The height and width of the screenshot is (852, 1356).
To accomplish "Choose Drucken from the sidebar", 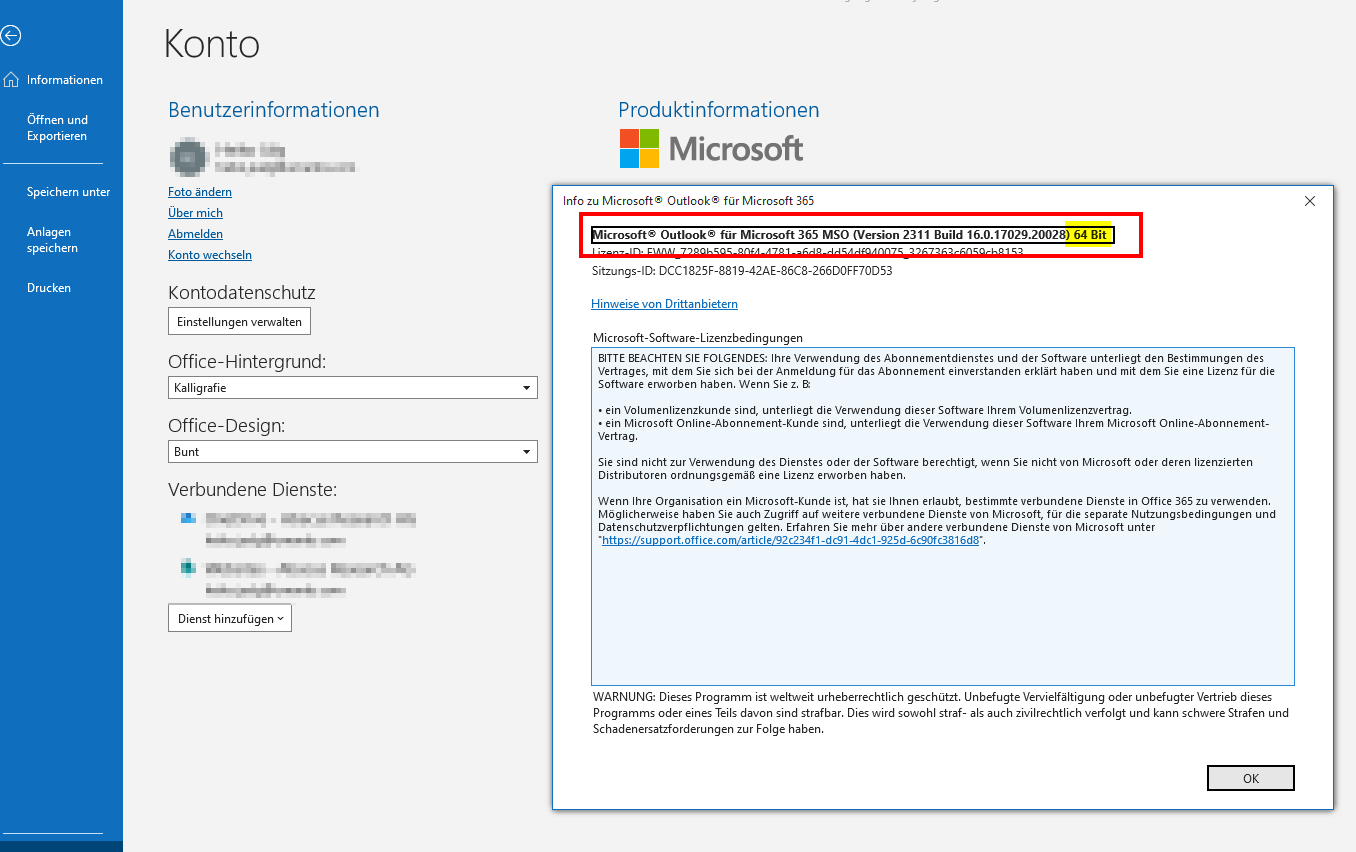I will pyautogui.click(x=49, y=288).
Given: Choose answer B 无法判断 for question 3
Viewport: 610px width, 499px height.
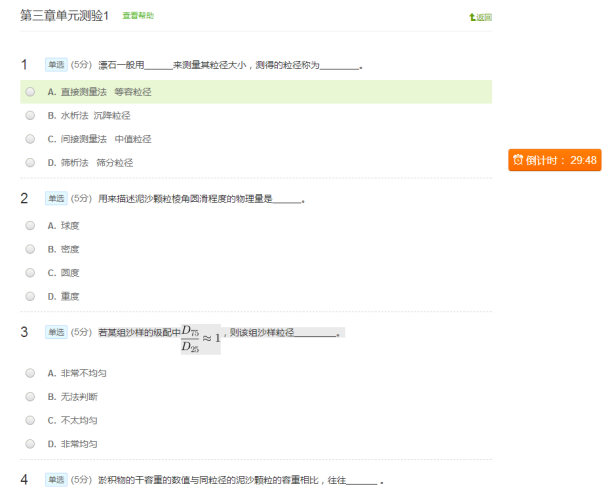Looking at the screenshot, I should click(x=30, y=396).
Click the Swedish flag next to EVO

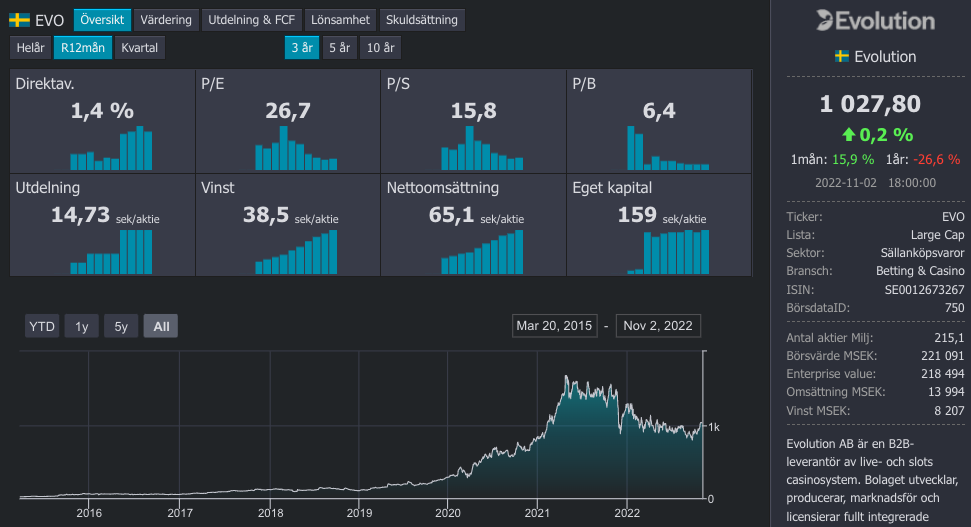point(19,20)
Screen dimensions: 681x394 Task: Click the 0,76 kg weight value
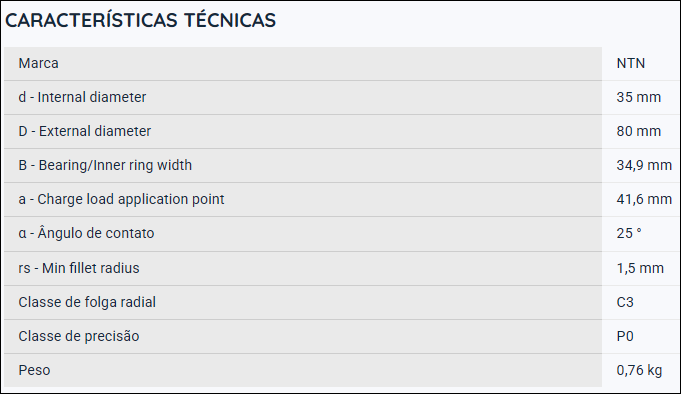coord(639,370)
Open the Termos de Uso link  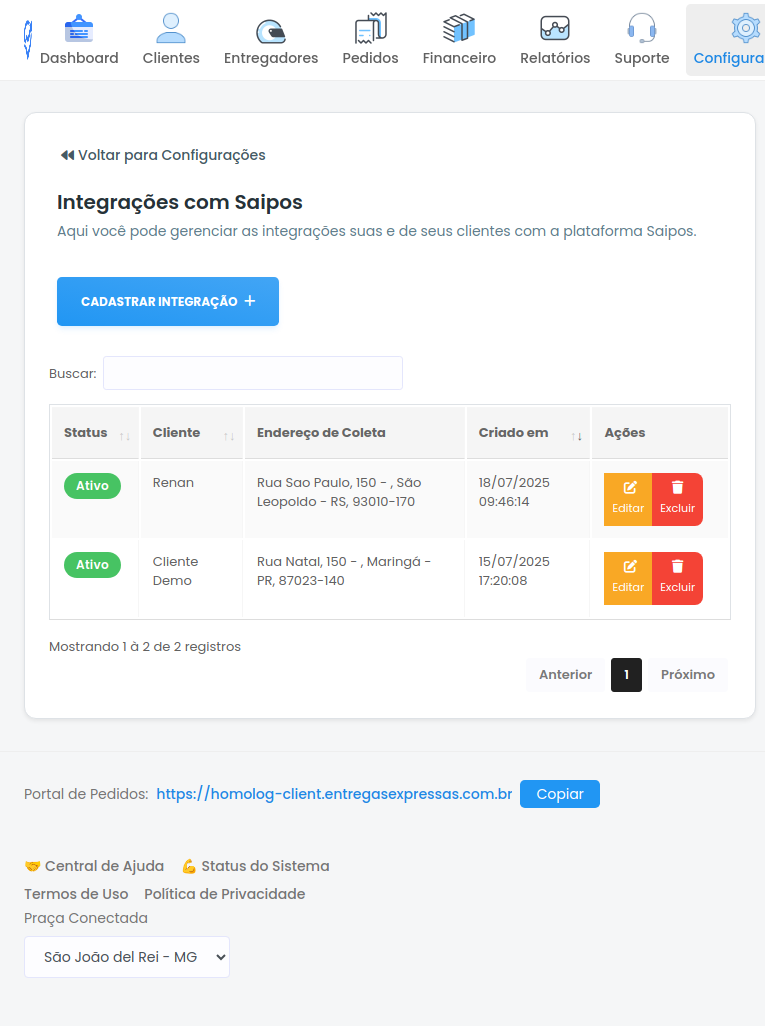coord(76,894)
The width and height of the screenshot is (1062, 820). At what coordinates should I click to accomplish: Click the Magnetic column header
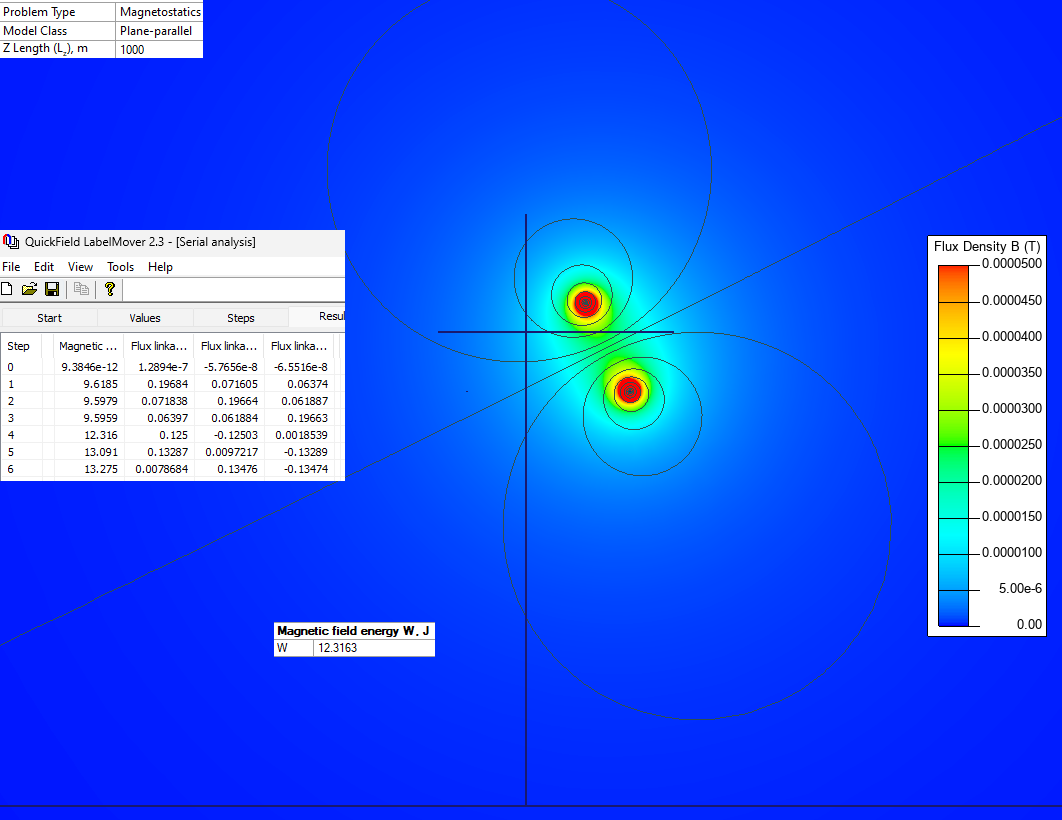tap(88, 346)
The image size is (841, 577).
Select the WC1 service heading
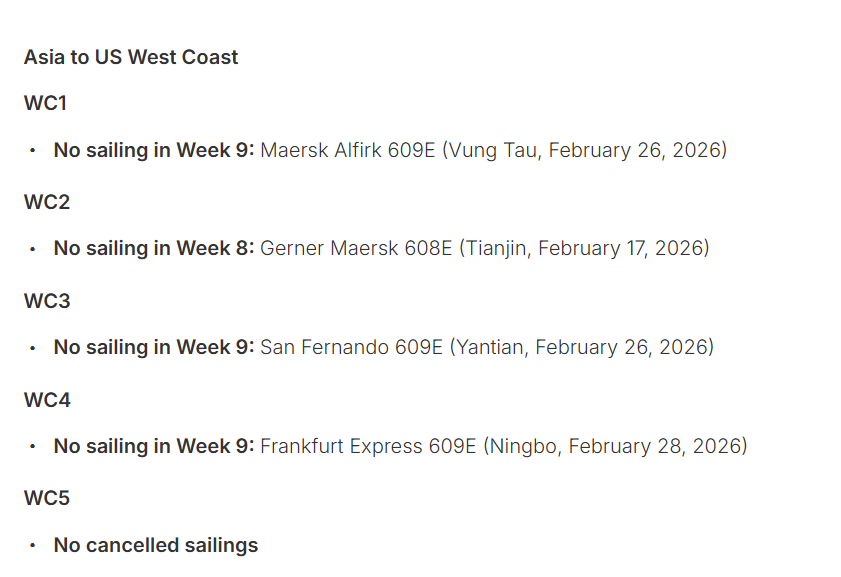pyautogui.click(x=46, y=103)
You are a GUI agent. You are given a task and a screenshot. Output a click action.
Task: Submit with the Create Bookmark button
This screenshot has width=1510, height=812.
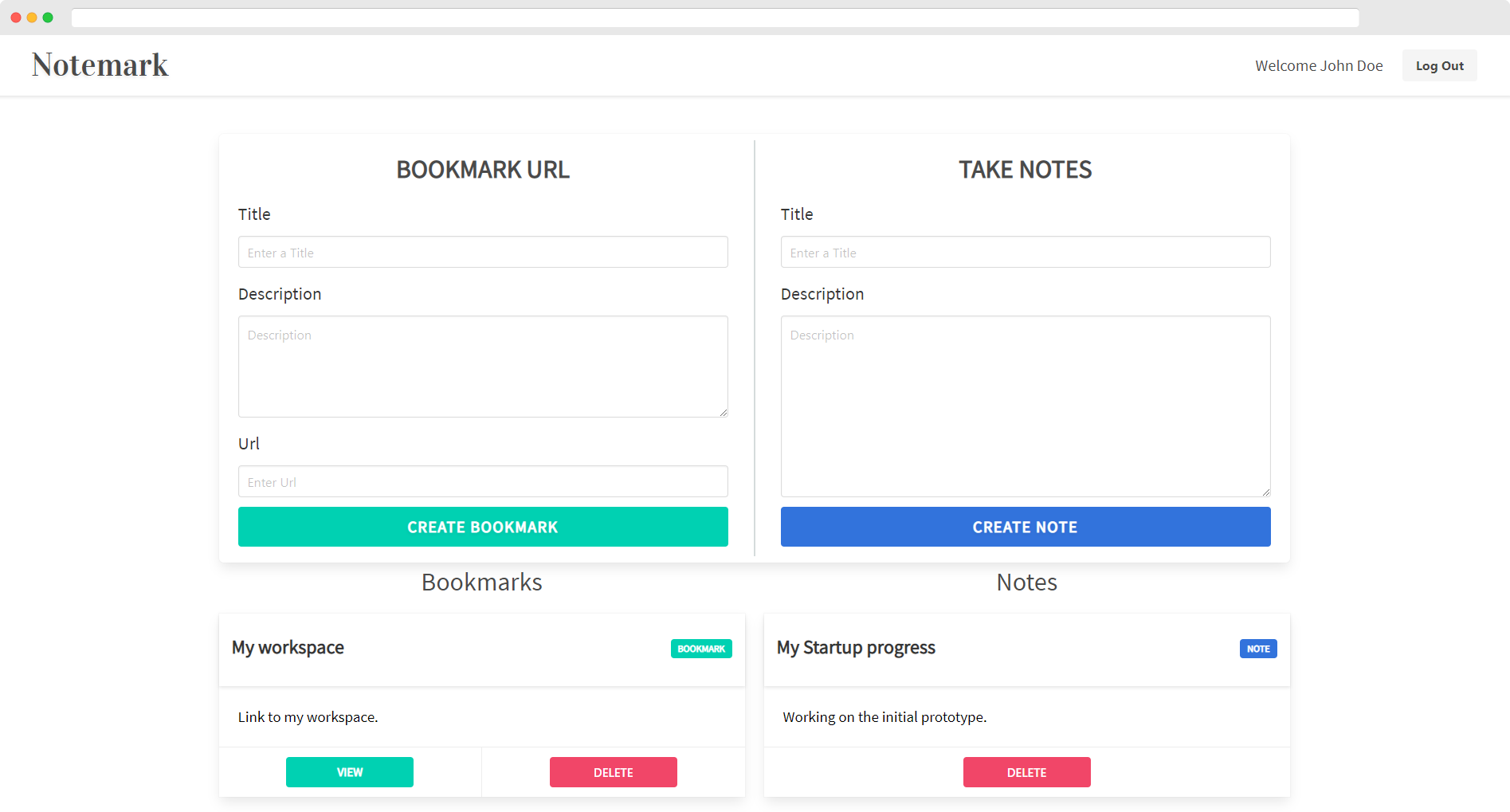pyautogui.click(x=482, y=527)
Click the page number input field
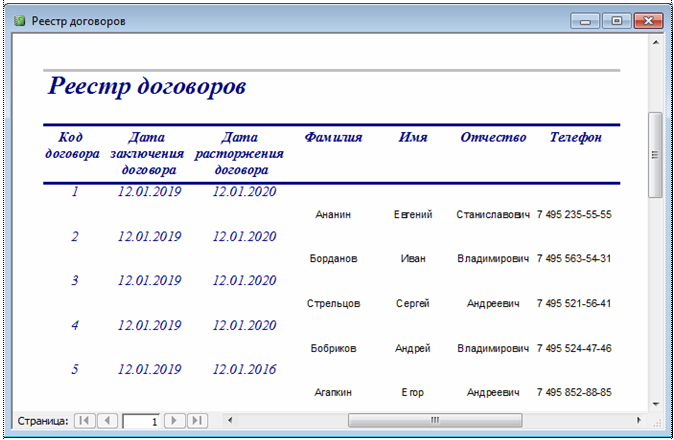Viewport: 674px width, 440px height. coord(141,421)
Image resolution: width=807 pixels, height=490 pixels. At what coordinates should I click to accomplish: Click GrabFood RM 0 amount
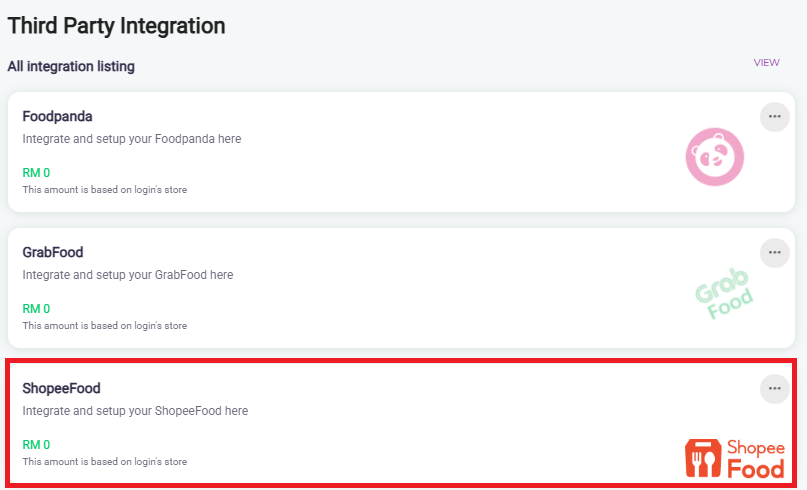pyautogui.click(x=36, y=309)
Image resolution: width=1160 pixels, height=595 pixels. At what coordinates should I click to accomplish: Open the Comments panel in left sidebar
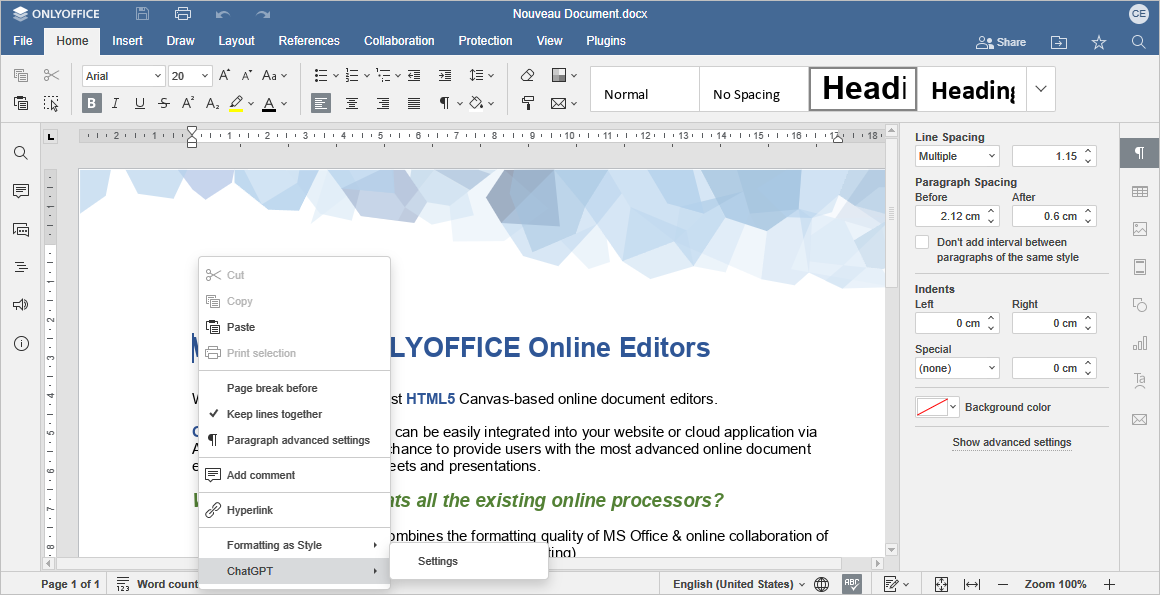[x=20, y=191]
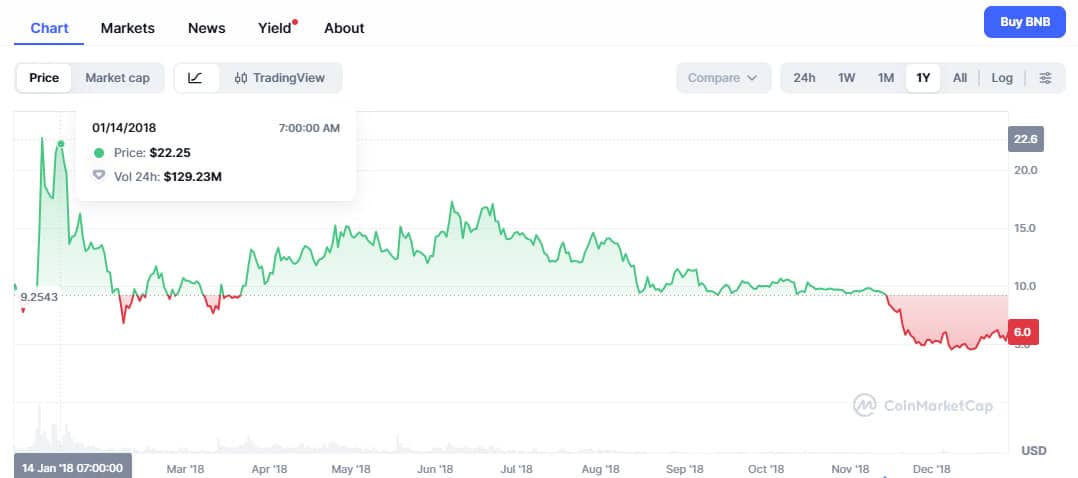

■ ■ ■ ■

WHAT YOU WILL DO: Exactly restate the lines from the one holding "Image resolution: width=1160" to the final line of the records above, including both and excluding pictures.

REPLY:
Image resolution: width=1160 pixels, height=595 pixels. At what coordinates should I click to accomplish: Open the Comments panel in left sidebar
[x=20, y=191]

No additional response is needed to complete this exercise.